- [Task to complete]:
In the passage below about laminin α5 in mouse kidneys, why does the fact that every Lama5fl/−;2.5P-Cre mouse became proteinuric support the idea that Cre might be limiting? Answer in one to three sentences.

- [Extract to read]:
★ ★ ★ ★

Podocyte-specific mutation of Lama5 causes nephrotic syndrome. (A) Graph showing protein:creatinine ratios of mutant and control mice plotted against age. Note that all Lama5fl/−;2.5P-Cre mice became overtly proteinuric. (B) SDS-PAGE analysis of 1 μl of urine shows that albumin is the major protein. Lane 1, 10 μg BSA; 2, markers; 3, Lama5fl/fl, postnatal day (P) 131; 4 and 5, Lama5 fl/fl;2.5P-Cre, P131; 6, Lama5fl/fl;2.5P-Cre, P69. * denotes albumin. The three P131 mice were littermates. (C through F) Periodic acid–Schiff staining of kidney sections from mice of the indicated genotypes at (C, D) P215 and (E, F) P78. (G through J) Ultrastructural analysis of the glomerular capillary wall of mice of the indicated genotypes at (G through I) P215 and (J) P78. Panels H and I are from the same mouse, which was already albuminuric at P131 (lane 5 in panel B), demonstrating significant variation in the ultrastructural changes. (K, L) Immunofluorescence analysis of laminin α5 (red) and laminin α1 (green) deposition in the GBM (arrowheads) of P156 mice of the indicated genotypes. Note the lack of green in (K) the control GBM but frequent green and yellow staining in (L) the mutant. Bar in D: 40 μm for C and D, 53 μm for E and F; bars in G through J: 2 μm; bar in L, 33 μm for K and L.
The rate of disease progression was highly variable, because some Lama5fl/fl;2.5P-Cre mice lived only a few weeks, whereas others showed little sign of disease even at 8 months of age (Figure 3A and data not shown). This variability may have stemmed from the mixed genetic background; from heterogeneity in the onset, level, or extent of Cre expression; or from a combination of these variables. The notion that Cre might be limiting in some cases is supported by the fact that all of the Lama5fl/−;2.5P-Cre mice, which only required one rather than two floxed Lama5 alleles to be recombined by Cre to generate Lama5−/− podocytes, exhibited nephrotic levels of proteinuria (Figure 3A).
Immunofluorescence analysis of laminin α5 deposition in the GBM of proteinuric animals at an early stage showed similar levels in controls and mutants, but at later stages laminin α5 levels were reduced compared with control (data not shown). The residual laminin α5 in the GBM of mutants was likely synthesized by glomerular endothelial cells, which do not express the 2.5P-Cre transgene, and some may have been secreted by podocytes during and after glomerulogenesis before they became depleted of Lama5 mRNA. Laminins α1 and α2 could be detected ectopically in the mature mutant GBM (Figure 3, K and L, and data not shown), presumably as attempted compensation for the reduced α5, but they were not sufficient to prevent proteinuria. This is consistent with our previous studies showing that replacing endogenous laminin α5 with a modified version carrying COOH-terminal globular domain segments of laminin α1 also resulted in proteinuria.21 These studies show that podocyte-derived laminin α5 is required to maintain the structural integrity of the GBM and the glomerular filtration barrier.

★ ★ ★ ★

- [Supplied material]:
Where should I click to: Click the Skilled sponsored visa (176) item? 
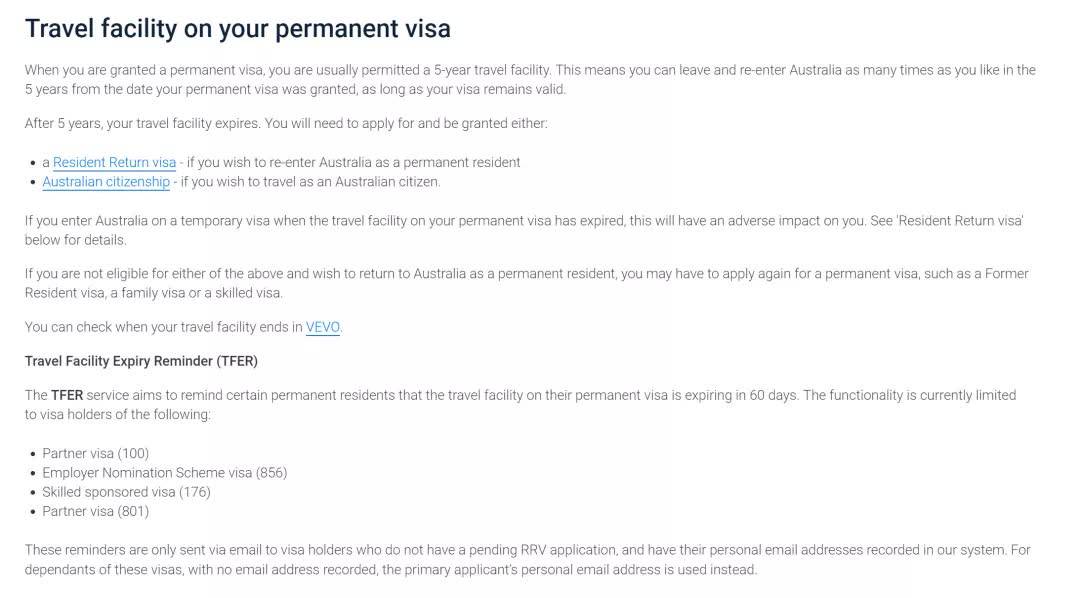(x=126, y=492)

★ ★ ★ ★

- [Answer section]:
Lama5fl/−;2.5P-Cre mice needed Cre to recombine only one floxed Lama5 allele, not two, to produce Lama5−/− podocytes. All of these mice showed nephrotic levels of proteinuria. That fits the idea that in some mice with two floxed alleles, Cre may not have been enough to recombine both.